SkillSmith defines a new abstraction boundary for skill execution in LLM-agent architectures, moving from free-form, fully online skill interpretation to a hybrid model where static skill contracts mediate runtime context and execution. This provides practical benefits in agent efficiency, cost, and modularity, with broader systems implications for provenance, auditability, and artifact reusability. The ability to transfer skill artifacts across model and infrastructure boundaries introduces a decoupling between skill authoring/curation and agent execution, suggesting a path toward scalable, model-agnostic agent programming.

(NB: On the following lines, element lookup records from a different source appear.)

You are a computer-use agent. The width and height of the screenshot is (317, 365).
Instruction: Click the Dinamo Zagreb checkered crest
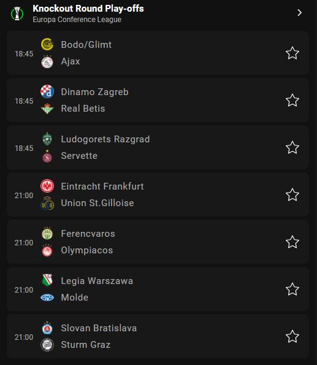click(47, 91)
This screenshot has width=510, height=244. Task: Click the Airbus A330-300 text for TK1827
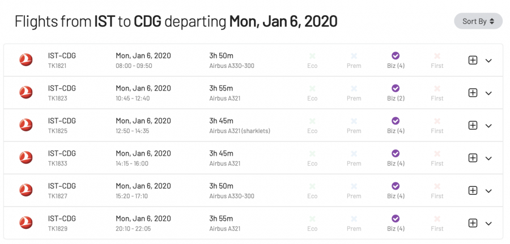tap(232, 196)
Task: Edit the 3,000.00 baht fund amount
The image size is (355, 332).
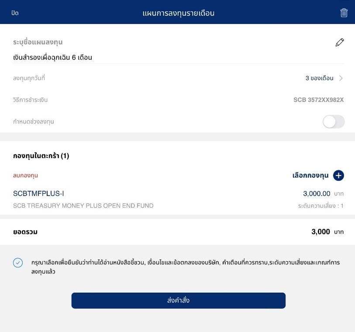Action: (x=317, y=193)
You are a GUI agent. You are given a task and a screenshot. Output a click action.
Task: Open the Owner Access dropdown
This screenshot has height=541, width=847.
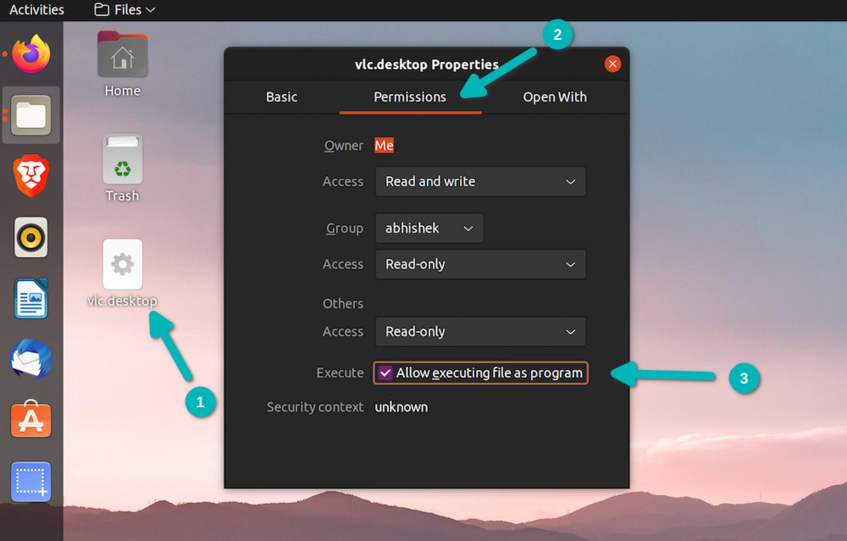point(480,181)
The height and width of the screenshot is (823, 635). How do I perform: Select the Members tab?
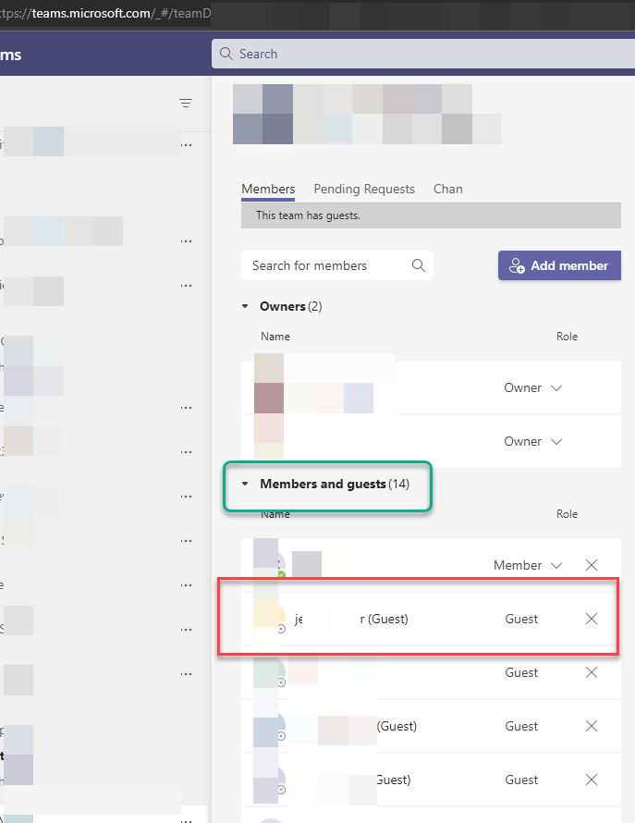(268, 189)
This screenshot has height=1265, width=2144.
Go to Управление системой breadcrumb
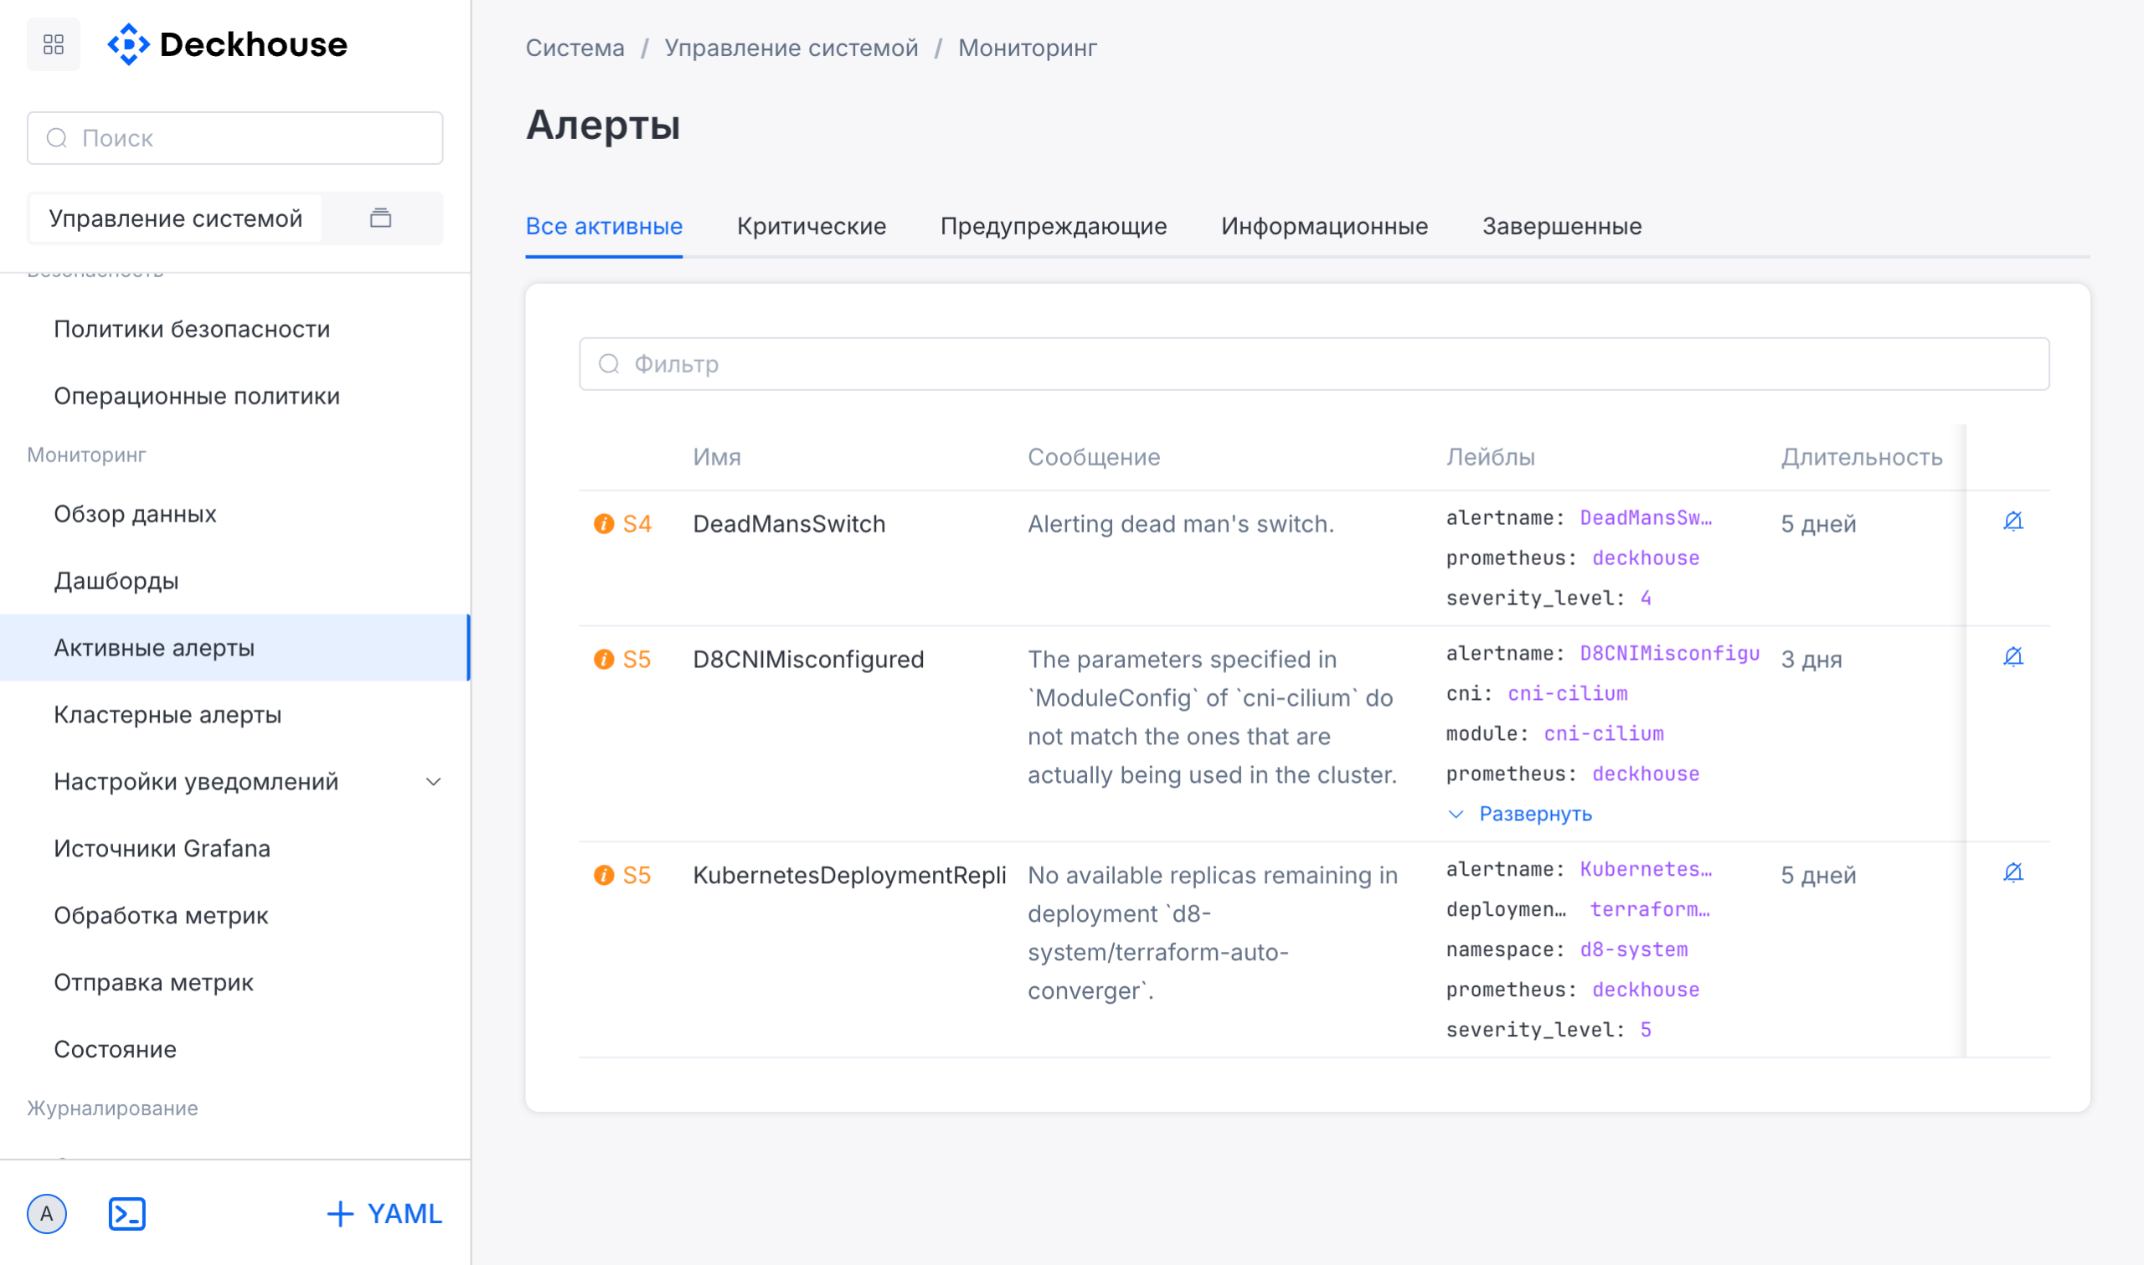click(x=790, y=48)
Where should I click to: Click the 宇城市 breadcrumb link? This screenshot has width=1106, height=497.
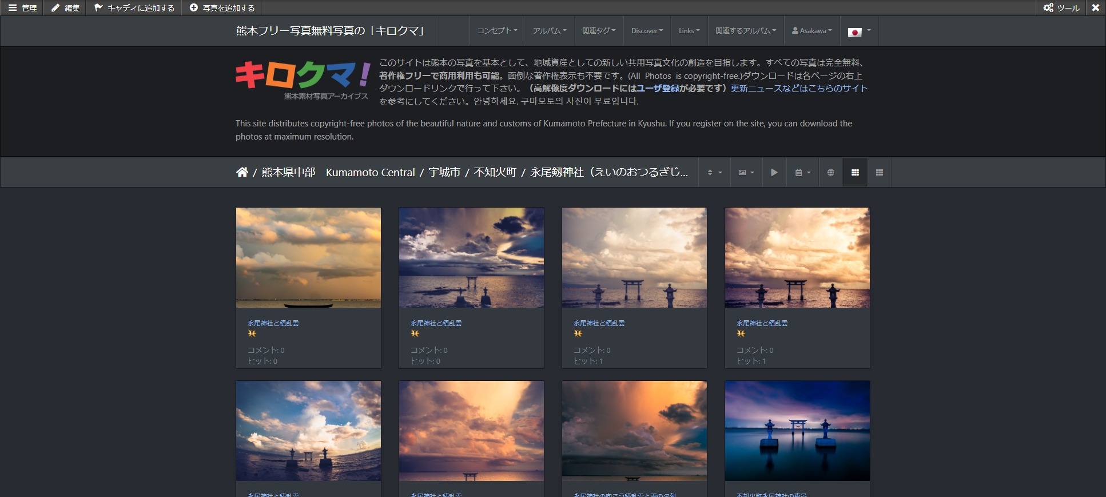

Future developments could target formalizing contract validation, integrating dynamic skill adaptation to accommodate runtime environment drift, and extending the compiler to richer skill package formats (e.g., parameterized or compositional skills). The paradigm may be further generalized for broader classes of agent programs, supporting safe partial execution and stateful composition beyond skills.

Conclusion

SkillSmith offers a compiler-runtime framework that aggressively reduces the inefficiencies of context-heavy, repeated skill interpretation in agent systems. By compiling selectable portions of skill packages into minimal runtime interfaces and enforcing guarded, partial execution, the framework achieves substantial reductions in token usage, latency, and operational cost, while preserving or improving task correctness across models and harnesses. The introduction of formal boundary contracts opens new avenues for systems-level optimizations and agent programming methodology, with direct implications for the efficiency, reliability, and scalability of next-generation LLM-based agents (2605.15215).